In this work we investigate the effects of different interplanetary conditions on the near-Mercury's dynamics by means of hybrid simulations. In fact, along its orbit Mercury experiences significantly different environments in terms of interplanetary magnetic field (IMF) intensity and direction, as well as solar wind density and velocity.
 
In particular, we show the variations occurring in the bow-shock / magnetosheath / magnetopause system under a Parker's spiral IMF configuration as the orbit passes from the Aphelion position at 0.47 AU to the Perihelion position at 0.30 AU, as well as the effects of solar winds at different velocities. We observe these boundaries being significantly compressed towards the planetary surface as result of the interaction with high dynamic pressure and/or high Alfenic Mach number conditions. Moreover, a quasi-radial IMF configuration leads to the formation of an intense foreshock region concurring to further affect the boundaries characteristics.

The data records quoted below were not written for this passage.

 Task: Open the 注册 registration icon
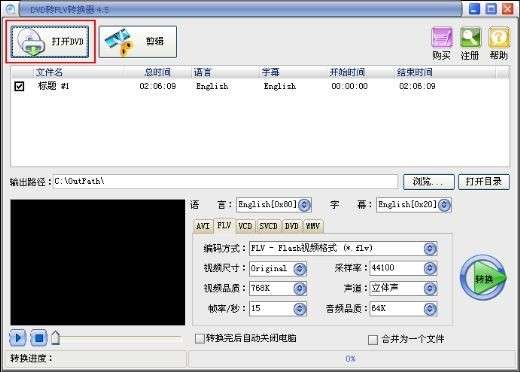[470, 43]
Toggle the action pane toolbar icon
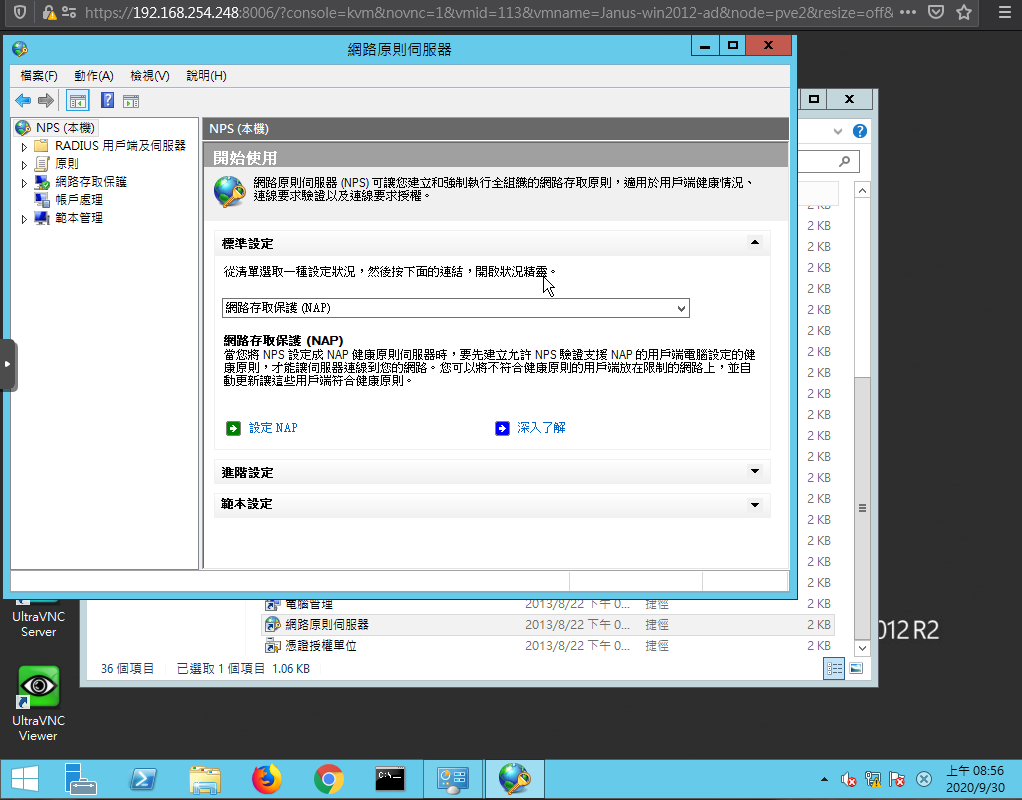The height and width of the screenshot is (800, 1022). point(130,100)
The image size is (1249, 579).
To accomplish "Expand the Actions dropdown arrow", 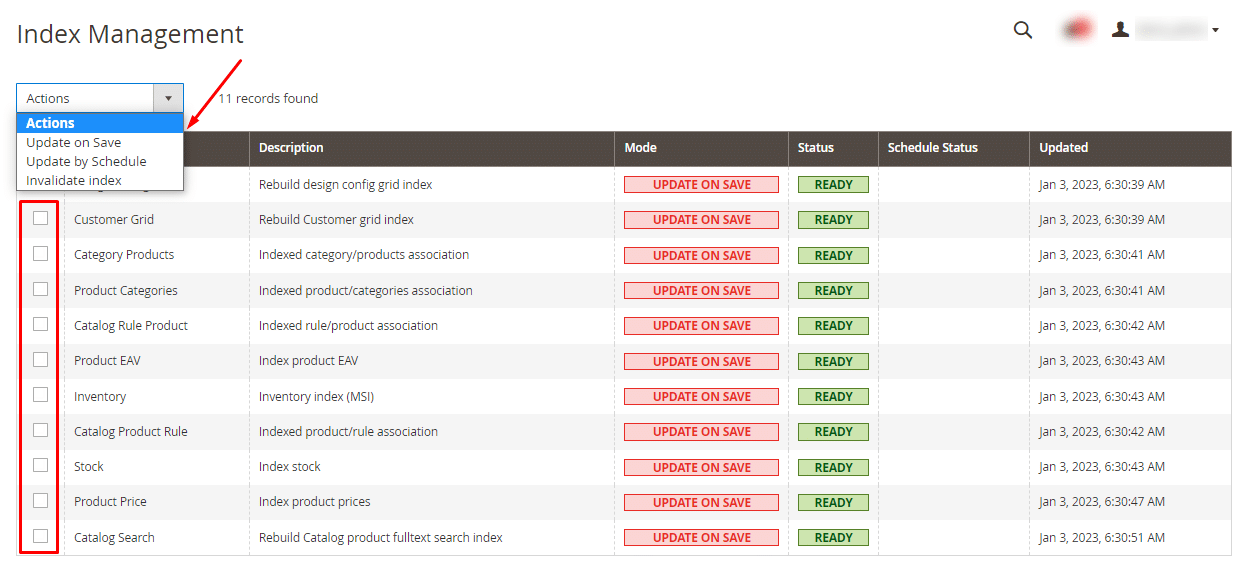I will [168, 97].
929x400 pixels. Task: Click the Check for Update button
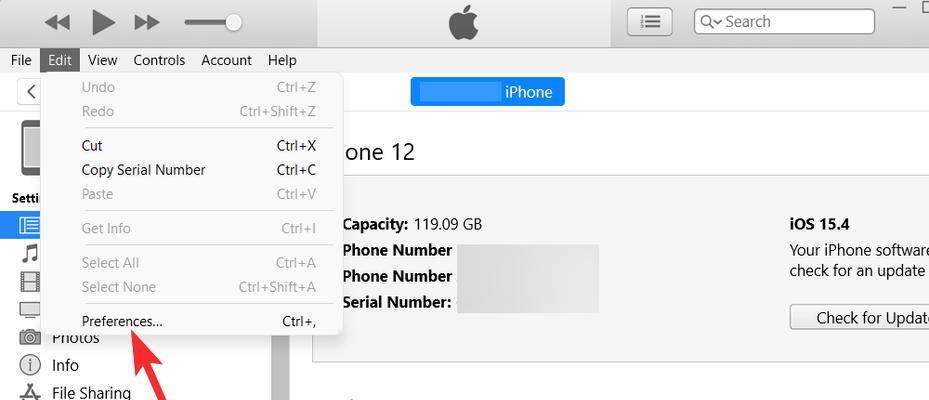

Finally, one of the main consequences of such a variable near-planet magnetic dynamics is the different rate, intensity and energy distribution of the interplanetary particles capable of precipitating onto the planetary surface. These particles are thought to be one of the main source of the neutrals seen in the exosphere. We observe that the precipitation mainly occurs along the open-lines magnetic cusps regions. Unlike what found from some past simulations, these regions show a significant longitudinal displacement from the north-south meridian line probably due to the quasi-radial configuration, as well as a latitudinal displacement towards the equatorial plane as the incoming solar wind compression increases. Additionally, the presence of a compressed magnetosphere / bow-shock scenario concurs to increase the precipitation rate in the equatorial regions.